TASK GOAL
Continue the passage below on the history of radio station KRSK, starting right after its final sentence.

Top of EXCERPT PROVIDED

On April 14, 2003, KRSK rebranded as "105.1 The Buzz".

The station downgraded from a class C to a C1 to move the transmitter site into the population center of the Portland radio market in 2004. The city of license was changed from Salem to Molalla, as the transmitter was moved to Portland's West Hills.

In 2011, KRSK began adding more contemporary pop currents, moving the station in an Adult Top 40 direction.

On March 1, 2024, at noon, KRSK relaunched as "Bella 105". The first song on “Bella” was “Wrecking Ball” by Miley Cyrus.

Bottom of EXCERPT PROVIDED
Top of INFORMATION GIVEN

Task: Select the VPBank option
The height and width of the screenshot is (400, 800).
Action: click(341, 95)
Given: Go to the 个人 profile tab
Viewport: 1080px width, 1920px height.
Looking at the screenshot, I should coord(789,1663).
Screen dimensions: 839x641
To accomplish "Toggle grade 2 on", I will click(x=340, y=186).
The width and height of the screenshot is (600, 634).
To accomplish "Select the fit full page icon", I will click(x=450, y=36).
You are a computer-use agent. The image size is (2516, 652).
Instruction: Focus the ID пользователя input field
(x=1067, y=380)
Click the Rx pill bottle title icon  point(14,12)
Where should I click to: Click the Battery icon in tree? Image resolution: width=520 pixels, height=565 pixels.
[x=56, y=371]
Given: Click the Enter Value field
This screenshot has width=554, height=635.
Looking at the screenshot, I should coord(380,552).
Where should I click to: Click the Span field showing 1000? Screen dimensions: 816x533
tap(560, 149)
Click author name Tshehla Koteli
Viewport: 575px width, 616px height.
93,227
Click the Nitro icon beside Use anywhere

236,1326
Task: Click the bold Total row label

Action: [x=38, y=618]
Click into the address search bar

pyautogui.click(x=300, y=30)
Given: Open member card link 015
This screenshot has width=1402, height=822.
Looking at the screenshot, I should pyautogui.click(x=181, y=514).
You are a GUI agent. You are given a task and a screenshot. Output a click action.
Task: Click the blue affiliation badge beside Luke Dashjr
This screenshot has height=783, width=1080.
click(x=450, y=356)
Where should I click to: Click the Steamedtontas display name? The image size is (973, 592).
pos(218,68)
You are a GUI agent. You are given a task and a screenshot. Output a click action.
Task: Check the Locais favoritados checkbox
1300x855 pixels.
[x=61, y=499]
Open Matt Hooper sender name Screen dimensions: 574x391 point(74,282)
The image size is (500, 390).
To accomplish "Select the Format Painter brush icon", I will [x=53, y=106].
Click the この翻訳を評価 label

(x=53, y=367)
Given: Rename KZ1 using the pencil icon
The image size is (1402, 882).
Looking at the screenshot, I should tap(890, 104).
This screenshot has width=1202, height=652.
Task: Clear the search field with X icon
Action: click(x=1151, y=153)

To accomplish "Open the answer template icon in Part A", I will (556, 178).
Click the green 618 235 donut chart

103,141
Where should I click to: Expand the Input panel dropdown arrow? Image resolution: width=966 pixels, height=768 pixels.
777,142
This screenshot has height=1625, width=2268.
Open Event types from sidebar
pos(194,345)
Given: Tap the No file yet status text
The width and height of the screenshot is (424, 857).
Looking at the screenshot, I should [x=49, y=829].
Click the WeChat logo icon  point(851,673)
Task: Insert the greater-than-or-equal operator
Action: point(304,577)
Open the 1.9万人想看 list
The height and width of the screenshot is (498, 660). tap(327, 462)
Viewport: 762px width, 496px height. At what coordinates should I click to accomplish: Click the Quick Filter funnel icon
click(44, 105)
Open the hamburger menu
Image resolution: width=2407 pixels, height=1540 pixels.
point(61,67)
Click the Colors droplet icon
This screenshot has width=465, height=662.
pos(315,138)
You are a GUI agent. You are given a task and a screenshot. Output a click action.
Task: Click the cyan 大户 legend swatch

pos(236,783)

Bottom of INFORMATION GIVEN

EXERCISE RESULT
In March 2025, as part of a company-wide series of layoffs at Audacy, station program director Jamie "Tanch" Tanchnyk left his position. On July 14 of that year, multiple radio news outlets began reporting that KRSK would imminently drop the "Bella" branding, and the Hot AC format entirely after 27 years, and begin simulcasting co-owned sports talk radio outlet KFXX as "105.1 The Fan"; one such outlet, RadioInsight, would inadvertently confirm the reports by revealing Audacy had registered the new website 1051thefan.com for the station in its report. The "Bella" format had completely stagnated in the market's Nielsen Audio ratings, with just a 2.6 in the May books. It was eventually confirmed by Audacy, which announced the flip would take place on July 22 at 6:00 a.m.. The final song played on “Bella” was “I’m Not The Only One” by Sam Smith.

On July 24, 2025, Audacy filed to change KFXX's call sign to KRSK, with KRSK (FM) adding the -FM suffix to the existing call sign, effective August 14, 2025.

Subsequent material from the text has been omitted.